Em relação ao mundo, a pesquisa tem evoluído muito rapidamente, segundo Diogo Soares Pinto. Nas últimas décadas houve uma disseminação do conhecimento científico, principalmente nas universidades, principalmente devido a um aumento de entrada de alunos nos programas de pós-graduação. “A minha área de conhecimento – informação quântica – tem sido de alguma forma privilegiada, com muitos investimentos por parte dos governos, no mundo, atendendo a que existe uma perspectiva de realização e avanço tecnológico: comunicação segura através de satélites, criptografia, computadores quânticos, etc., isso fomenta pesquisa de alta qualidade, da básica à aplicada, e houve um impulso da área nas últimas décadas. Com relação ao Brasil, curiosamente tem-se vivido um retrocesso brutal em questão de investimentos, o que tem impactado na pesquisa brasileira. Aqueles que trabalham com pesquisa teórica, como eu, sentem um pouco menos, mas quem trabalha com experimental, sente mais. Agora, a pesquisa académica tem uma coisa boa, que é o fato de que quando você começa um trabalho, ele não para, ele avança sempre, quer esse trabalho tenha um índice maior ou menor de dificuldade”, pontua Diogo.

No final da entrevista, o Prof. Diogo Soares Pinto deixa uma mensagem aos alunos: “Tenham criatividade e curiosidade. Essas duas componentes são extremamente importantes. Se você é curioso, tenaz, ou seja, insiste em fazer algo, se dedica a isso, inevitavelmente você será capaz de construir algo com o conhecimento adquirido e, na perspectiva da academia, é fazer com que todo o mundo entenda que o que ele recebe vem sendo construído ao longo de séculos e não saiu simplesmente da cabeça de um professor; é um conhecimento de longo prazo que precisa ser aprendido com profundidade, dedicação e curiosidade. Então, primeiro, devagar, que você precisa passar alguns anos ainda aprendendo. E, para formar um bom aluno – não quero dizer um que apenas publique muitos artigos –, um cara que entende o problema que está lidando, tem ferramentas para lidar com os problemas, administrar, manipular e construir coisas novas. A maior satisfação de um professor é quando chega ao final de um doutorado e percebe que conseguiu fazer isso com um estudante, que ele conseguiu independência, mantendo a curiosidade e a criatividade dele – aí, você fez um bom trabalho.

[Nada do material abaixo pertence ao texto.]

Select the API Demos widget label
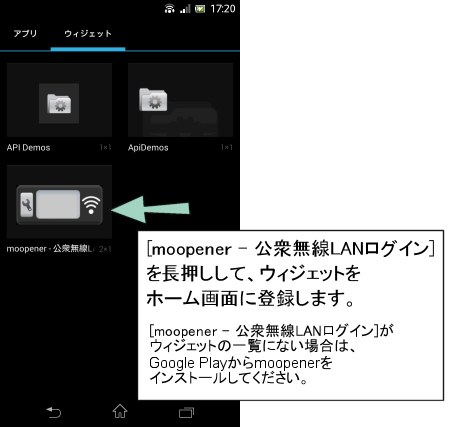 28,148
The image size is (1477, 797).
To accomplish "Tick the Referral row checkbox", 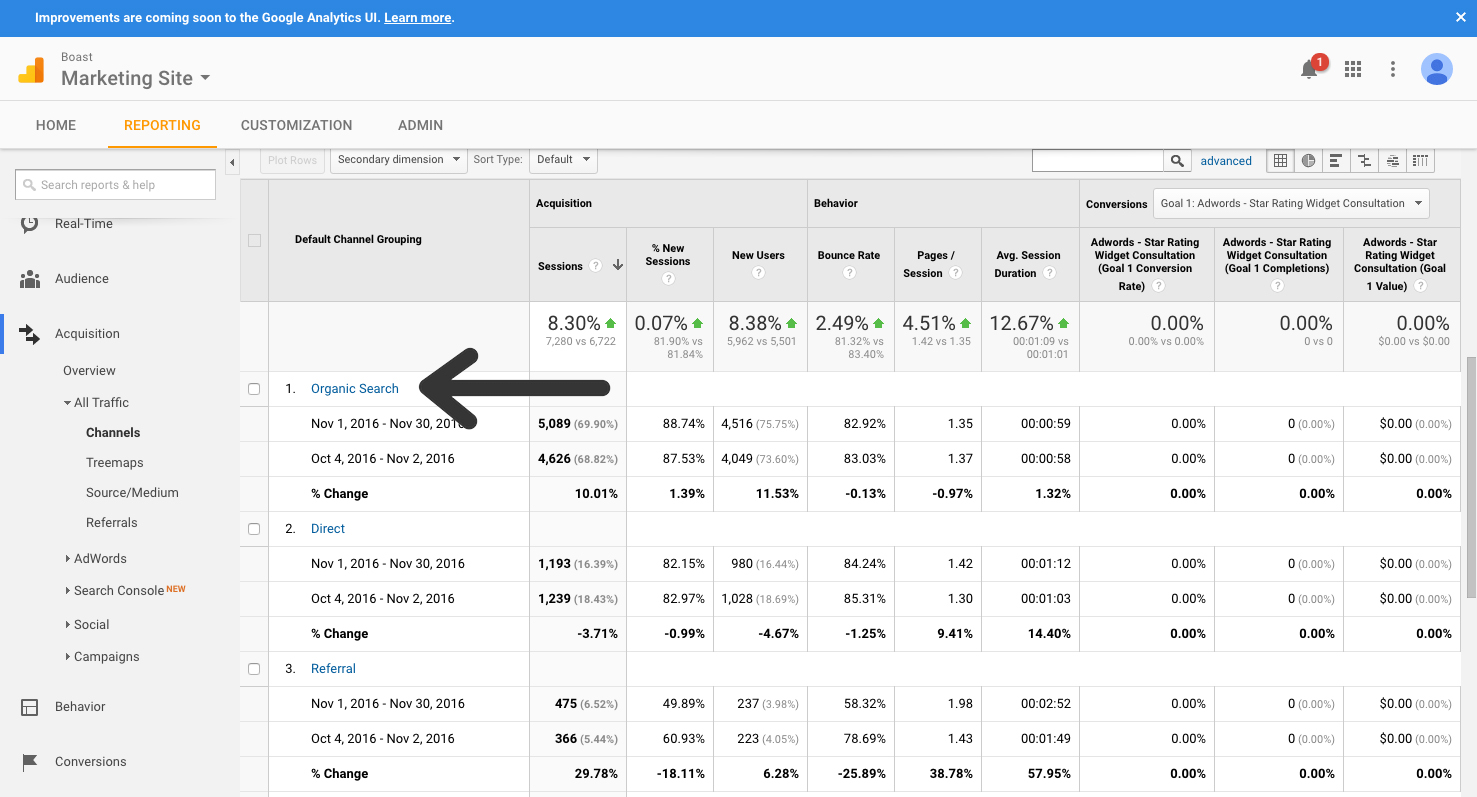I will [254, 669].
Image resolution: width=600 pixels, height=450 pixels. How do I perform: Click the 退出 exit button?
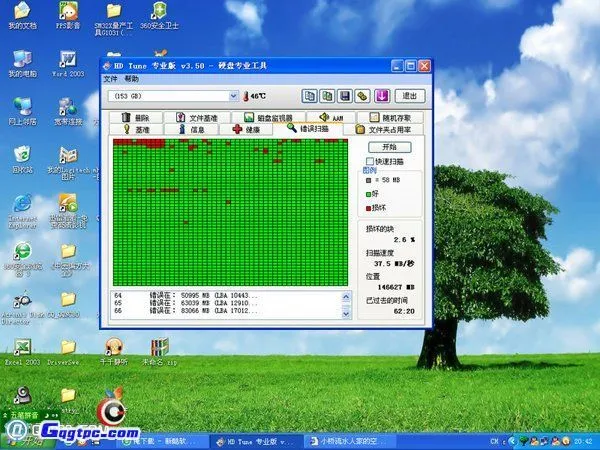pos(409,96)
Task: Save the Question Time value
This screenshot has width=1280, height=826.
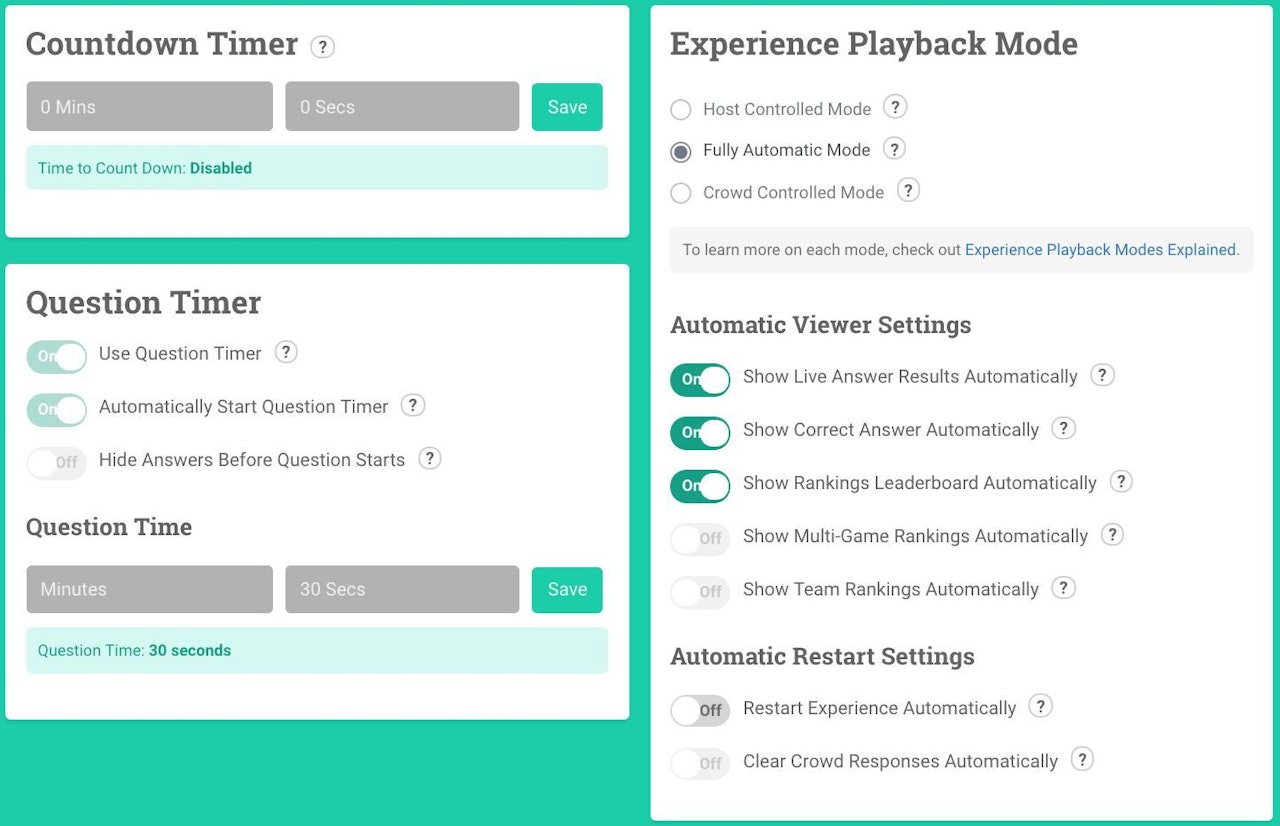Action: pyautogui.click(x=567, y=589)

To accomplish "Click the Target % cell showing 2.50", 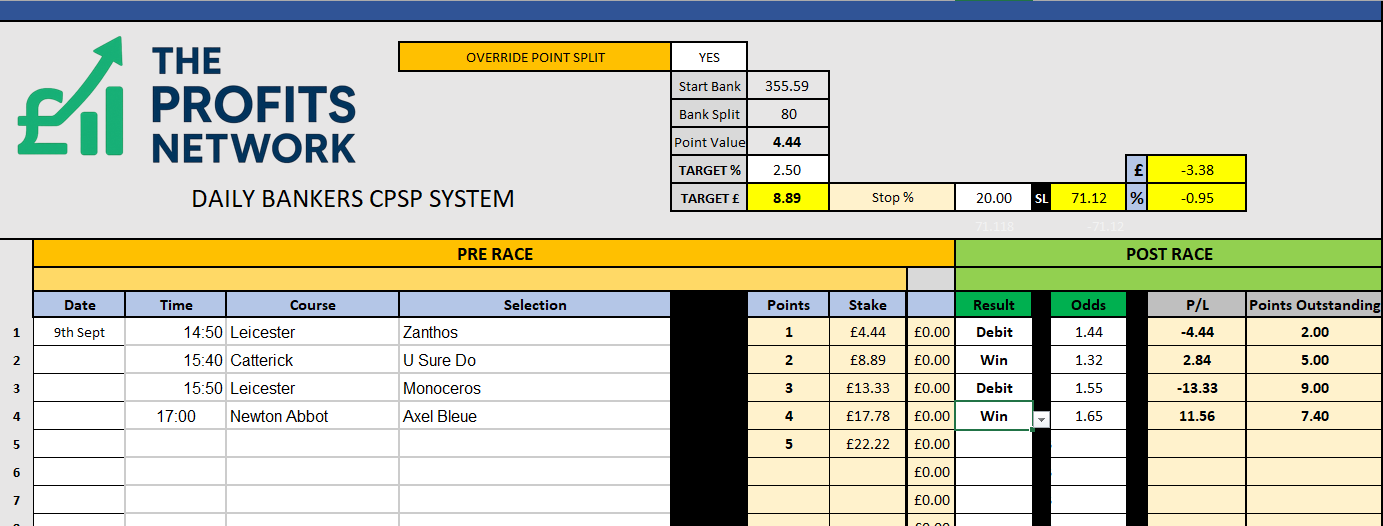I will pos(788,170).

Já para os alunos de graduação, o objetivo é formar pessoas para chegarem à pós-graduação, apresentando ferramentas e ao longo de todo o caminho falar que é difícil, mas estimular sempre a curiosidade para um dia eles a utilizarem com criatividade. Acho que é um ponto importante para quem está no meio académico e é um trabalho que dá um enorme prazer: você depender de si mesmo para criar. É um trabalho criativo e talvez assemelhado à arte”, finaliza o docente.